BEGIN
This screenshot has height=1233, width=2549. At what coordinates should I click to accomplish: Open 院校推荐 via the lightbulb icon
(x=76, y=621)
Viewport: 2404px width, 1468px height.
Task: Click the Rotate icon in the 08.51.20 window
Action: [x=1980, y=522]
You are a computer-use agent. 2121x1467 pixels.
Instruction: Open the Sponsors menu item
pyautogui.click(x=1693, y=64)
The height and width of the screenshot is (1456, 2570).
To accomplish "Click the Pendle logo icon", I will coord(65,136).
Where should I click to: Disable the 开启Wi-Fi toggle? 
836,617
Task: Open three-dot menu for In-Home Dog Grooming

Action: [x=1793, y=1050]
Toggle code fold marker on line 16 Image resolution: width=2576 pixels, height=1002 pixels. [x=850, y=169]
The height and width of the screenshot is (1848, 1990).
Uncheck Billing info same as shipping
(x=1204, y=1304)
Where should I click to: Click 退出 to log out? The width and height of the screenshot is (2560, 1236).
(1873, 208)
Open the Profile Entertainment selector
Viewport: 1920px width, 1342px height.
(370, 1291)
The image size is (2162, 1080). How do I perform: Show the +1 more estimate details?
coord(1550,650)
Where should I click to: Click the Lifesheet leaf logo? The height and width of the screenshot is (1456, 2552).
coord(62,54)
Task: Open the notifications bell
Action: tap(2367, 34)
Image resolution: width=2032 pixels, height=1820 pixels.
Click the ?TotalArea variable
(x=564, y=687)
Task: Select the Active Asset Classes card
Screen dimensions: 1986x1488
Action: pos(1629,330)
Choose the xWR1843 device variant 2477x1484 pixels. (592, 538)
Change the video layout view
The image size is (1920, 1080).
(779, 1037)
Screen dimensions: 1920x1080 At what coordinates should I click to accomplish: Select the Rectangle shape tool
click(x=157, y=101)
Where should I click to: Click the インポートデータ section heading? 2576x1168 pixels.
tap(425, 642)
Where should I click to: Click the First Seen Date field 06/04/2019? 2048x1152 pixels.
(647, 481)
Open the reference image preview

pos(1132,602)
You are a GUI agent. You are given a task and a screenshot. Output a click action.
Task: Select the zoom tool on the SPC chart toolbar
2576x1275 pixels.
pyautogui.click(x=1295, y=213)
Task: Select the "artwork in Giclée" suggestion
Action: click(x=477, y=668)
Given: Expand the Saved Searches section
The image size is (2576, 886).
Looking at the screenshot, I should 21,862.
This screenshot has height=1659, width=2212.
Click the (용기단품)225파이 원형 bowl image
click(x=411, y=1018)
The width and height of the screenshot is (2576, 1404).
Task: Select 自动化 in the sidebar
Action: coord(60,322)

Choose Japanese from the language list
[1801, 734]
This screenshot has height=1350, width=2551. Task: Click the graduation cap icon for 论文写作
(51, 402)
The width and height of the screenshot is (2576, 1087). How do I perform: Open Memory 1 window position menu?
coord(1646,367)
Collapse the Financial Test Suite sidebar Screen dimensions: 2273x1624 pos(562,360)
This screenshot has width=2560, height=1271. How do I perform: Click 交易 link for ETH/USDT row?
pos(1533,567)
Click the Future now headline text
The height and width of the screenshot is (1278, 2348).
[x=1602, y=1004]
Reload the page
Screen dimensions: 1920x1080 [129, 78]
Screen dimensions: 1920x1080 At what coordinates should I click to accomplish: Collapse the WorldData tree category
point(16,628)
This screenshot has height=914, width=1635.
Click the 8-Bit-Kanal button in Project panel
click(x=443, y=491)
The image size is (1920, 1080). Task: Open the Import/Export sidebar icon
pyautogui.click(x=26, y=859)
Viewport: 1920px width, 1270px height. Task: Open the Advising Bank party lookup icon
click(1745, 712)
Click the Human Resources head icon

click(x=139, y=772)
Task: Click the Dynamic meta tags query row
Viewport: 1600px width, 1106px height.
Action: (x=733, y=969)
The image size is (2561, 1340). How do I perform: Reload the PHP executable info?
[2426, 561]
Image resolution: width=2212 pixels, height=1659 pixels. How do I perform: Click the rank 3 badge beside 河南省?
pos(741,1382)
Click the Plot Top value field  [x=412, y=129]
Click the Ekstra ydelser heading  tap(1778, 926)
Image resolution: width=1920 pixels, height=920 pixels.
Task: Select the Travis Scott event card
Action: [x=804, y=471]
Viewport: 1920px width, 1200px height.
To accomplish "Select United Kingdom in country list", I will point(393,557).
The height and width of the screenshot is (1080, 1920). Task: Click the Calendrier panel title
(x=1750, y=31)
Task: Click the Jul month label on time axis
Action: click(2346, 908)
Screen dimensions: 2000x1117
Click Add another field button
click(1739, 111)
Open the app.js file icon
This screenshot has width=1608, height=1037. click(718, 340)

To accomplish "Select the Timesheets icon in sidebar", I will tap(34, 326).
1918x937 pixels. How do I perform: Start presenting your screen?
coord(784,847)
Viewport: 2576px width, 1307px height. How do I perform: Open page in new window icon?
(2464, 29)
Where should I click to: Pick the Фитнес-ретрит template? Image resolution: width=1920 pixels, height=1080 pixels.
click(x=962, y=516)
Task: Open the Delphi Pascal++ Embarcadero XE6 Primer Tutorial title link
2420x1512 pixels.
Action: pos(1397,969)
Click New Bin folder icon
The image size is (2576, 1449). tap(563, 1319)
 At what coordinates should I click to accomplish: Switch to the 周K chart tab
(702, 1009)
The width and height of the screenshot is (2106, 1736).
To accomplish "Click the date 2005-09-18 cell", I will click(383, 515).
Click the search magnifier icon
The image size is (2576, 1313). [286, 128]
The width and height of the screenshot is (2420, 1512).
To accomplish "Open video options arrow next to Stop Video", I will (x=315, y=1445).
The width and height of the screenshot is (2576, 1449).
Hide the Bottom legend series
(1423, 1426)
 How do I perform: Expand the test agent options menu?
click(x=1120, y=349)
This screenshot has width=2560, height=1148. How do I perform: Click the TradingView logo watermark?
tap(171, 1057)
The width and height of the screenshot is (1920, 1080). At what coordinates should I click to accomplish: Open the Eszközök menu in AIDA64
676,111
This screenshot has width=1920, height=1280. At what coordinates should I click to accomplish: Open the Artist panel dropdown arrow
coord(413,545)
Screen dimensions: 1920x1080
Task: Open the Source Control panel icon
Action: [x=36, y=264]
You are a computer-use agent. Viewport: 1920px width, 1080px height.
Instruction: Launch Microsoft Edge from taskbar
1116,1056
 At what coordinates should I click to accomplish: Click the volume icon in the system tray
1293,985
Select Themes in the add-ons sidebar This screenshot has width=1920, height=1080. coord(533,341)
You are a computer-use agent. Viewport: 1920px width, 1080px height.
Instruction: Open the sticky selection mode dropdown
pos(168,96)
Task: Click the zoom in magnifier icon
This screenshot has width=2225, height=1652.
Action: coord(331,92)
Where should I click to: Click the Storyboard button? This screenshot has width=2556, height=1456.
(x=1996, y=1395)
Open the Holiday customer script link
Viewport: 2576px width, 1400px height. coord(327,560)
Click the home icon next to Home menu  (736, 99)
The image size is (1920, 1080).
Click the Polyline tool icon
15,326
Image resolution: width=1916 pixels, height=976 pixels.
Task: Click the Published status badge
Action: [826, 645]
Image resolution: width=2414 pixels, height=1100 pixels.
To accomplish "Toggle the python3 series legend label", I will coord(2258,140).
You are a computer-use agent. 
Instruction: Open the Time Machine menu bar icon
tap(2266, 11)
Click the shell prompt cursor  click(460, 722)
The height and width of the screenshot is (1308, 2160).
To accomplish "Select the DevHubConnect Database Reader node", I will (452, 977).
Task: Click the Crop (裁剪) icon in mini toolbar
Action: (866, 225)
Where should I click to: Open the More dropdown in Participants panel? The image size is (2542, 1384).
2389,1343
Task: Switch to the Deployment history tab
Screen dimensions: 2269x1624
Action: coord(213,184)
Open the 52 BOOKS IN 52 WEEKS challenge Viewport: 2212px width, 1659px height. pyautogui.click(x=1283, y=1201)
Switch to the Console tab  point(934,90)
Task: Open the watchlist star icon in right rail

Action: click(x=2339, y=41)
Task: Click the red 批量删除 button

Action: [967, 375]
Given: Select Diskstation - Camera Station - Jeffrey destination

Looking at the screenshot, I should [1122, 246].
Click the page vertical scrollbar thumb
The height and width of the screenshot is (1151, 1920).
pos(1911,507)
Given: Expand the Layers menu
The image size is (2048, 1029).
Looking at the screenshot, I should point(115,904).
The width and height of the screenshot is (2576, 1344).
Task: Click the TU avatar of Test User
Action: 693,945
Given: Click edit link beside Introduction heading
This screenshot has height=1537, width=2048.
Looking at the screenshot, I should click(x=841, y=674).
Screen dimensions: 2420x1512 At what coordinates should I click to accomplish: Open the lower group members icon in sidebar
END
# EXERCISE INSTRUCTIONS
Only the lines that contain the string "next" are to be copied from the records.

# TASK RESPONSE
To accomplish "Open video options arrow next to Stop Video", I will (x=315, y=1445).
Click the home icon next to Home menu  (736, 99)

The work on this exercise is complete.